Instrumentation:  22(Ehn)22/4231/timp.3perc/

Commissioned by the Elmwood Fund for Richmond Symphony’s fortieth anniversary celebration


In the fall 1994, I dared to tell my dear friend and supporter Thekla West that I thought I was ready to compose my first symphony. Thekla was a fierce supporter of the arts who had a gift for identifying and assisting artists in their career goals. Soon after, Thekla arranged for me to meet Edmund (Ned) A. Rennolds, Jr., co-founder of the Richmond (VA) Symphony. That meeting would change the course of my life. To my great surprise, Mr. Rennolds said right away that he would support the commission of a symphony written by me, and he thought it should be part of the Richmond Symphony's fortieth anniversary, to be celebrated in concerts planned for 1997.
Amazed and encouraged by that meeting, I immediately wrote a letter to George Manahan, Music Director of the Richmond Symphony, to propose the idea of his including my first symphony in one of the 1997 concerts. Not only did he give the project his blessing, but he placed the world premiere of my as-yet-unwritten work on the program for a February 1997 Masterworks concert, alongside Beethoven’s Seventh Symphony. Equally thrilled and terrified by this fortunate set of circumstances, I wondered how I would find the time and money to pursue this 'dream now turned actual plan'.
In the spring of 1995, Mr. Rennolds hosted an event in my honor, an evening of my music and reception at his elegant home. I performed in a concert with the Lyric Ensemble, a chamber group I founded, and which had been performing my music for over ten years. The guests listening included symphony supporters. Based on the outcome of that evening, I was freed to write my first symphony by way of financial support from many generous individuals and several foundations.
That funding made it possible for me to work full-time on the symphony for a year, beginning in early 1996. Symphony
was written in New York City and in Virginia – including during two separate fellowships at Virginia Center for the Creative Arts (VCCA).

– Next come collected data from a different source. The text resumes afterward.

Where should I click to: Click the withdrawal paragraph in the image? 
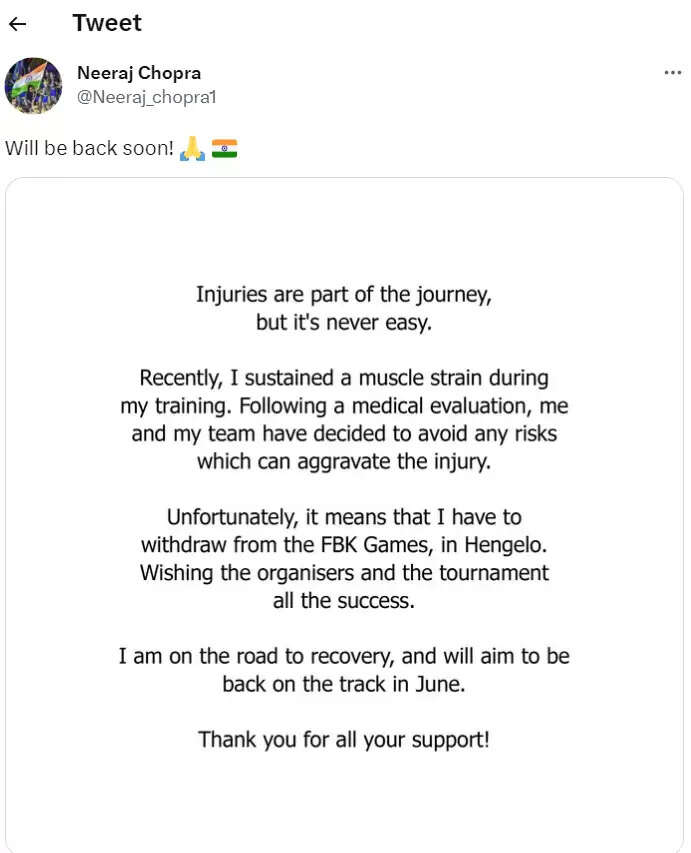click(344, 559)
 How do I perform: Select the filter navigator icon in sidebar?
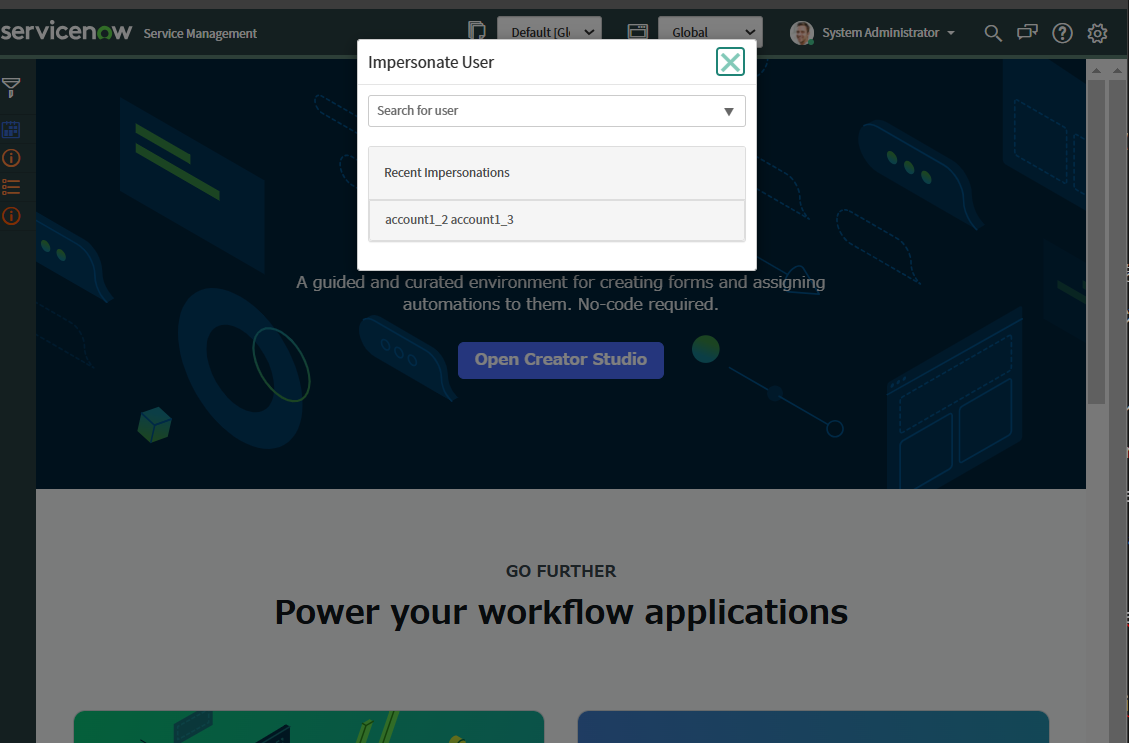11,86
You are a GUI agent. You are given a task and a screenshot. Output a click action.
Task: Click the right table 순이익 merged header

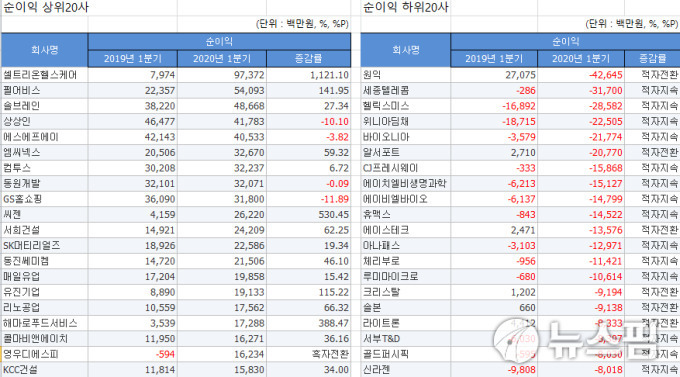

I crafted the basic structure of the work in the winter of 1996, casting it in four movements: Allegro, Andante, Scherzo, and Fugato. Knowing that the commission was in honor of the fortieth anniversary of the Richmond Symphony, I crafted themes that would evoke a spirit of celebration. And knowing that my piece would be featured on a program with a master composition such as Beethoven’s Seventh Symphony, I wanted to pay homage to certain traditions of symphony composition. In particular, I was eager to experiment with the scherzo and fugato components of the piece. It being my first symphony, I also intended to let the work grow out of itself, to spin off in process, especially toward my personal interests in unconventional orchestration, with disparate influences including classical, popular and rock music, and folk music, particularly the traditional music of Southern Appalachia.

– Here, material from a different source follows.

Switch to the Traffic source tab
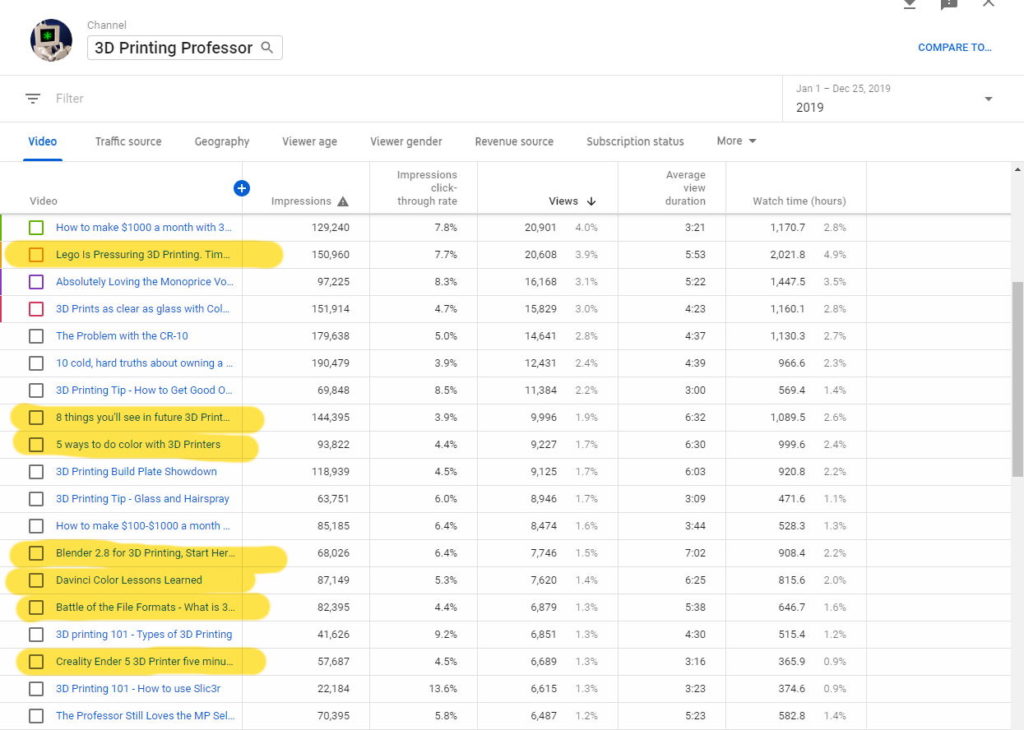[x=128, y=141]
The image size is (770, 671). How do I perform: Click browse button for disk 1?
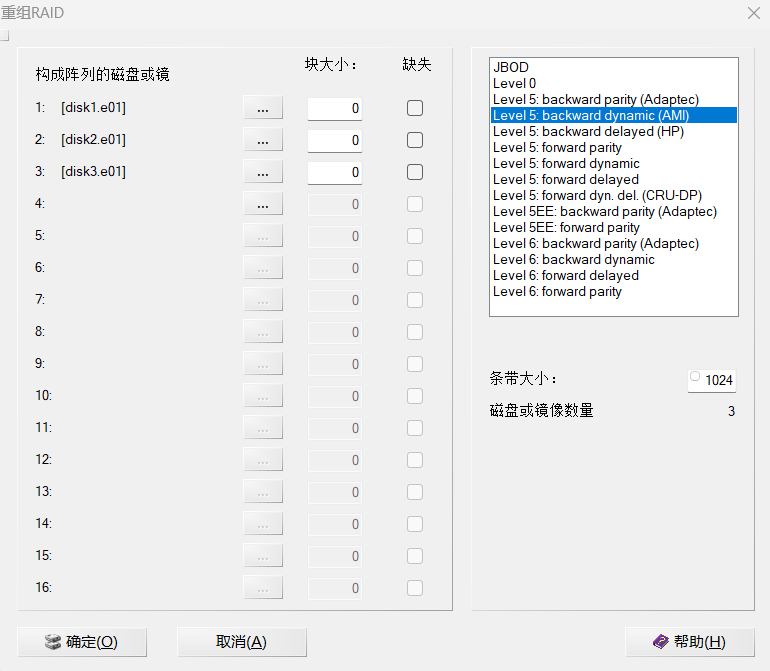pos(263,108)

I finished the composition while in residence for the second time at VCCA — though barely meeting Maestro Manahan’s deadline for the February 1997 concert. It was during a heavy winter snowstorm, a perfect setting for working with the fugal component of the piece (i.e., the final movement). It seemed fitting that I would both start and finish my first symphony at this haven for artists, a place that had been home during an intense and rewarding year, my first year as a full-time composer.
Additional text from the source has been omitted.